BRIEF:
The response must match the data below exactly, line for line.

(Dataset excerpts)
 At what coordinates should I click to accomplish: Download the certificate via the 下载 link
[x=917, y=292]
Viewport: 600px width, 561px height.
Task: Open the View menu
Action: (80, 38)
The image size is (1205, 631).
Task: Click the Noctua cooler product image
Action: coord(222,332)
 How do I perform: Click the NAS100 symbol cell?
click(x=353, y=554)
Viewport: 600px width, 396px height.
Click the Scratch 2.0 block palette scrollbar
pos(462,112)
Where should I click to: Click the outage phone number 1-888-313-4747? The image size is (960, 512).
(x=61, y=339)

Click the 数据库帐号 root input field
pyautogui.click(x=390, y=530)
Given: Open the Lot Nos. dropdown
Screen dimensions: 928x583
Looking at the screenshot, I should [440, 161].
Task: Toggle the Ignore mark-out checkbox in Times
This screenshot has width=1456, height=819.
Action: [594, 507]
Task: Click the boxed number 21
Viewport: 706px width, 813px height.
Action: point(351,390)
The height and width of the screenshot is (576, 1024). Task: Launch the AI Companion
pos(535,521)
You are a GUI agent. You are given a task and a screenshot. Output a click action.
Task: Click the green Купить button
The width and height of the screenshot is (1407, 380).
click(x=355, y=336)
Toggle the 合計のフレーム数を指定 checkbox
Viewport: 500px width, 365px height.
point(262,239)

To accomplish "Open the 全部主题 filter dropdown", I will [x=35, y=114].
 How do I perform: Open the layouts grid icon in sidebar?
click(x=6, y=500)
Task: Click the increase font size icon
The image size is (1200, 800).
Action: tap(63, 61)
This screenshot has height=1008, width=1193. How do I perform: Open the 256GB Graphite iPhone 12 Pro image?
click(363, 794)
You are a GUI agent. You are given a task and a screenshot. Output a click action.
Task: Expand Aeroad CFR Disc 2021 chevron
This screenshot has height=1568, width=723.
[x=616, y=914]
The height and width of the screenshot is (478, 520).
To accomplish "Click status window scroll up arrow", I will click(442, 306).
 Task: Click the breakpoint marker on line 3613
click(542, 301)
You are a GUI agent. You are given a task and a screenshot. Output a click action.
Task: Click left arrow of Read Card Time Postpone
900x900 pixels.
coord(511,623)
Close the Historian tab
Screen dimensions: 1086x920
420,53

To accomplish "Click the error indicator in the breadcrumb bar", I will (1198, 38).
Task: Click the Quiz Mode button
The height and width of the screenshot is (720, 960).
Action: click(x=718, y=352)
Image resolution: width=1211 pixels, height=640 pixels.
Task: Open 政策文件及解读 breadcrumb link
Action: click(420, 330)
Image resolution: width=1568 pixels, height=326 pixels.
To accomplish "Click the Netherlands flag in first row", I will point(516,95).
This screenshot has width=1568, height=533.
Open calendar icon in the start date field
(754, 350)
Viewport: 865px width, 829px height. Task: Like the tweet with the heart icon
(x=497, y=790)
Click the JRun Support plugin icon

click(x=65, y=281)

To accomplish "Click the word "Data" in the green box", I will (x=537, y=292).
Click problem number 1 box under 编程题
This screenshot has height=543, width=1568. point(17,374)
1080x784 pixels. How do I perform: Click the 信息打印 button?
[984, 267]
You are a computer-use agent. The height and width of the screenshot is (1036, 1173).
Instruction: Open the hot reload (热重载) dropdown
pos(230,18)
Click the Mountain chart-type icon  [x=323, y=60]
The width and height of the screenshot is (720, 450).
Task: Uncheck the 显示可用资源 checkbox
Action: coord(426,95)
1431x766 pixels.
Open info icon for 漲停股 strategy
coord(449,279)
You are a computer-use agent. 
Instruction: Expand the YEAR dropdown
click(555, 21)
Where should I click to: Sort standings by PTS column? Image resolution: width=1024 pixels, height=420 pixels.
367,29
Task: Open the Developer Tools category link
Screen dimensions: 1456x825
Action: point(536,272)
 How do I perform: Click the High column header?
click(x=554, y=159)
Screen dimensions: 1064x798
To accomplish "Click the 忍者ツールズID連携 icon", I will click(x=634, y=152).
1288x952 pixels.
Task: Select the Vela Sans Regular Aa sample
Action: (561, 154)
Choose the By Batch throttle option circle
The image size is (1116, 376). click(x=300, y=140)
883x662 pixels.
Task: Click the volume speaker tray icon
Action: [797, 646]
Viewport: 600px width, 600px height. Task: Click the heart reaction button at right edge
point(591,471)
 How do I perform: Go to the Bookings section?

OUTPUT:
 At what coordinates should I click to accomplish: Download the certificate via the 下载 link
[x=917, y=292]
Viewport: 600px width, 561px height.
Task: Open the View menu
Action: (80, 38)
The image size is (1205, 631).
Task: Click the Noctua cooler product image
Action: coord(222,332)
 How do I perform: Click the NAS100 symbol cell?
click(x=353, y=554)
Viewport: 600px width, 396px height.
Click the Scratch 2.0 block palette scrollbar
pos(462,112)
Where should I click to: Click the outage phone number 1-888-313-4747? The image size is (960, 512).
(x=61, y=339)

Click the 数据库帐号 root input field
pyautogui.click(x=390, y=530)
Given: Open the Lot Nos. dropdown
Screen dimensions: 928x583
Looking at the screenshot, I should [440, 161].
Task: Toggle the Ignore mark-out checkbox in Times
This screenshot has width=1456, height=819.
Action: [594, 507]
Task: Click the boxed number 21
Viewport: 706px width, 813px height.
Action: point(351,390)
The height and width of the screenshot is (576, 1024). Task: Launch the AI Companion
pos(535,521)
You are a GUI agent. You are given a task and a screenshot. Output a click action.
Task: Click the green Купить button
The width and height of the screenshot is (1407, 380).
click(x=355, y=336)
Toggle the 合計のフレーム数を指定 checkbox
Viewport: 500px width, 365px height.
point(262,239)

To accomplish "Open the 全部主题 filter dropdown", I will [x=35, y=114].
 How do I perform: Open the layouts grid icon in sidebar?
click(x=6, y=500)
Task: Click the increase font size icon
The image size is (1200, 800).
Action: tap(63, 61)
This screenshot has height=1008, width=1193. How do I perform: Open the 256GB Graphite iPhone 12 Pro image?
click(363, 794)
You are a GUI agent. You are given a task and a screenshot. Output a click action.
Task: Expand Aeroad CFR Disc 2021 chevron
This screenshot has height=1568, width=723.
[x=616, y=914]
The height and width of the screenshot is (478, 520).
To accomplish "Click status window scroll up arrow", I will click(442, 306).
 Task: Click the breakpoint marker on line 3613
click(542, 301)
You are a GUI agent. You are given a task and a screenshot. Output a click action.
Task: Click left arrow of Read Card Time Postpone
900x900 pixels.
coord(511,623)
Close the Historian tab
Screen dimensions: 1086x920
420,53

To accomplish "Click the error indicator in the breadcrumb bar", I will (1198, 38).
Task: Click the Quiz Mode button
The height and width of the screenshot is (720, 960).
Action: click(x=718, y=352)
Image resolution: width=1211 pixels, height=640 pixels.
Task: Open 政策文件及解读 breadcrumb link
Action: click(420, 330)
Image resolution: width=1568 pixels, height=326 pixels.
To accomplish "Click the Netherlands flag in first row", I will point(516,95).
This screenshot has width=1568, height=533.
Open calendar icon in the start date field
(754, 350)
Viewport: 865px width, 829px height. Task: Like the tweet with the heart icon
(x=497, y=790)
Click the JRun Support plugin icon

click(x=65, y=281)

To accomplish "Click the word "Data" in the green box", I will (x=537, y=292).
Click problem number 1 box under 编程题
This screenshot has height=543, width=1568. point(17,374)
1080x784 pixels. How do I perform: Click the 信息打印 button?
[984, 267]
You are a computer-use agent. The height and width of the screenshot is (1036, 1173).
Instruction: Open the hot reload (热重载) dropdown
pos(230,18)
Click the Mountain chart-type icon  [x=323, y=60]
The width and height of the screenshot is (720, 450).
Task: Uncheck the 显示可用资源 checkbox
Action: coord(426,95)
1431x766 pixels.
Open info icon for 漲停股 strategy
coord(449,279)
You are a computer-use agent. 
Instruction: Expand the YEAR dropdown
click(555, 21)
Where should I click to: Sort standings by PTS column? Image resolution: width=1024 pixels, height=420 pixels.
367,29
Task: Open the Developer Tools category link
Screen dimensions: 1456x825
Action: point(536,272)
 How do I perform: Click the High column header?
click(x=554, y=159)
Screen dimensions: 1064x798
To accomplish "Click the 忍者ツールズID連携 icon", I will click(x=634, y=152).
1288x952 pixels.
Task: Select the Vela Sans Regular Aa sample
Action: (561, 154)
Choose the By Batch throttle option circle
The image size is (1116, 376). click(x=300, y=140)
883x662 pixels.
Task: Click the volume speaker tray icon
Action: [797, 646]
Viewport: 600px width, 600px height. Task: Click the heart reaction button at right edge
point(591,471)
 How do I perform: Go to the Bookings section?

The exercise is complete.